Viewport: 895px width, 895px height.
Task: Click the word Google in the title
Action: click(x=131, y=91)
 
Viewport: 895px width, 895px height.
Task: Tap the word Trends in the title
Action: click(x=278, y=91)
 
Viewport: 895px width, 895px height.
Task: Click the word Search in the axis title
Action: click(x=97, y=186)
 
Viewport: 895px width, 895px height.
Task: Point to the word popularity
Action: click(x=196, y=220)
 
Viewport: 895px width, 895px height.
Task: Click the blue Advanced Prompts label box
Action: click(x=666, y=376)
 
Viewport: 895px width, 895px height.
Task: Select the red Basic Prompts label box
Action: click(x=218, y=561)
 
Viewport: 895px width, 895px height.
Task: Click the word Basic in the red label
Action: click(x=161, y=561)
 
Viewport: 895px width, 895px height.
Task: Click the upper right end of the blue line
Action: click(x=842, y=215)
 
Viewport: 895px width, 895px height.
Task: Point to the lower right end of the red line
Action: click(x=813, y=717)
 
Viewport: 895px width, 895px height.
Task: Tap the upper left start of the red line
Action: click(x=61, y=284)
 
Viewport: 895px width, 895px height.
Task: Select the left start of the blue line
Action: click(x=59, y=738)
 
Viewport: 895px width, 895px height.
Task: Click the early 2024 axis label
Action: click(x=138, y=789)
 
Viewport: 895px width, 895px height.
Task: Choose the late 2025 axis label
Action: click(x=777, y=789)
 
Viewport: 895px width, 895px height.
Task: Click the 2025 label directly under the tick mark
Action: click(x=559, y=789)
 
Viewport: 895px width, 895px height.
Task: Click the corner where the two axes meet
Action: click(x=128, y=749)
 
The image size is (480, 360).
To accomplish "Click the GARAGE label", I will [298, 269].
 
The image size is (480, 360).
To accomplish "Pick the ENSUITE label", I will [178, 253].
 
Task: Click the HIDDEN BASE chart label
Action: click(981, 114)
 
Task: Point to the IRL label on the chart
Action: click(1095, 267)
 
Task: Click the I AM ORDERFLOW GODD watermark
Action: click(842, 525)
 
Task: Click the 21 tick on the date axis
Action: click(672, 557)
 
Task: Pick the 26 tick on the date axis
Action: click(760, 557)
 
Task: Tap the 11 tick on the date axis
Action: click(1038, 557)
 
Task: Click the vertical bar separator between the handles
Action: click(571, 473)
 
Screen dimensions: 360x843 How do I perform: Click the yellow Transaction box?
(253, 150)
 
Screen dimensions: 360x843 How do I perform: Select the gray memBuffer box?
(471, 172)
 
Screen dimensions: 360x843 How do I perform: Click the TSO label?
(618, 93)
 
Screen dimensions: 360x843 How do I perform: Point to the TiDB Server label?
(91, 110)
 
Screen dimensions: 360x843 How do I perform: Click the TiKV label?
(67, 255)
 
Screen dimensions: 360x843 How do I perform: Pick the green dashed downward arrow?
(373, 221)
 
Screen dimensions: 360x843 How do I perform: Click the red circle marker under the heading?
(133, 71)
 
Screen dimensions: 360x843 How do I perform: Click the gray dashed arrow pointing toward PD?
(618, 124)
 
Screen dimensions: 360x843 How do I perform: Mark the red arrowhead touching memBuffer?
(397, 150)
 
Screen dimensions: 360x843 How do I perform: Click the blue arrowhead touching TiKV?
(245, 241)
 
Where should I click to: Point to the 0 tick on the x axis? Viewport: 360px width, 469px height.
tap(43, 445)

──────────────────────────────

TO DO:
Please arrange the whole listing above as a numbered list with one line per number, leaving out the blank lines.

SOLUTION TO THIS PROBLEM:
1. Viewport: 895px width, 895px height.
2. Task: Click the word Google in the title
3. Action: click(x=131, y=91)
4. Viewport: 895px width, 895px height.
5. Task: Tap the word Trends in the title
6. Action: click(x=278, y=91)
7. Viewport: 895px width, 895px height.
8. Task: Click the word Search in the axis title
9. Action: click(x=97, y=186)
10. Viewport: 895px width, 895px height.
11. Task: Point to the word popularity
12. Action: click(x=196, y=220)
13. Viewport: 895px width, 895px height.
14. Task: Click the blue Advanced Prompts label box
15. Action: click(x=666, y=376)
16. Viewport: 895px width, 895px height.
17. Task: Select the red Basic Prompts label box
18. Action: click(x=218, y=561)
19. Viewport: 895px width, 895px height.
20. Task: Click the word Basic in the red label
21. Action: click(x=161, y=561)
22. Viewport: 895px width, 895px height.
23. Task: Click the upper right end of the blue line
24. Action: click(x=842, y=215)
25. Viewport: 895px width, 895px height.
26. Task: Point to the lower right end of the red line
27. Action: click(x=813, y=717)
28. Viewport: 895px width, 895px height.
29. Task: Tap the upper left start of the red line
30. Action: click(x=61, y=284)
31. Viewport: 895px width, 895px height.
32. Task: Select the left start of the blue line
33. Action: click(x=59, y=738)
34. Viewport: 895px width, 895px height.
35. Task: Click the early 2024 axis label
36. Action: click(x=138, y=789)
37. Viewport: 895px width, 895px height.
38. Task: Choose the late 2025 axis label
39. Action: click(x=777, y=789)
40. Viewport: 895px width, 895px height.
41. Task: Click the 2025 label directly under the tick mark
42. Action: click(x=559, y=789)
43. Viewport: 895px width, 895px height.
44. Task: Click the corner where the two axes meet
45. Action: click(x=128, y=749)
46. The image size is (480, 360).
47. To accomplish "Click the GARAGE label", I will [298, 269].
48. The image size is (480, 360).
49. To accomplish "Pick the ENSUITE label", I will [178, 253].
50. Task: Click the HIDDEN BASE chart label
51. Action: click(981, 114)
52. Task: Point to the IRL label on the chart
53. Action: click(1095, 267)
54. Task: Click the I AM ORDERFLOW GODD watermark
55. Action: click(842, 525)
56. Task: Click the 21 tick on the date axis
57. Action: click(672, 557)
58. Task: Pick the 26 tick on the date axis
59. Action: click(760, 557)
60. Task: Tap the 11 tick on the date axis
61. Action: click(1038, 557)
62. Task: Click the vertical bar separator between the handles
63. Action: click(571, 473)
64. Screen dimensions: 360x843 How do I perform: Click the yellow Transaction box?
65. (253, 150)
66. Screen dimensions: 360x843 How do I perform: Select the gray memBuffer box?
67. (471, 172)
68. Screen dimensions: 360x843 How do I perform: Click the TSO label?
69. (618, 93)
70. Screen dimensions: 360x843 How do I perform: Point to the TiDB Server label?
71. (91, 110)
72. Screen dimensions: 360x843 How do I perform: Click the TiKV label?
73. (67, 255)
74. Screen dimensions: 360x843 How do I perform: Pick the green dashed downward arrow?
75. (373, 221)
76. Screen dimensions: 360x843 How do I perform: Click the red circle marker under the heading?
77. (133, 71)
78. Screen dimensions: 360x843 How do I perform: Click the gray dashed arrow pointing toward PD?
79. (618, 124)
80. Screen dimensions: 360x843 How do I perform: Mark the red arrowhead touching memBuffer?
81. (397, 150)
82. Screen dimensions: 360x843 How do I perform: Click the blue arrowhead touching TiKV?
83. (245, 241)
84. Where should I click to: Point to the 0 tick on the x axis? Viewport: 360px width, 469px height.
85. tap(43, 445)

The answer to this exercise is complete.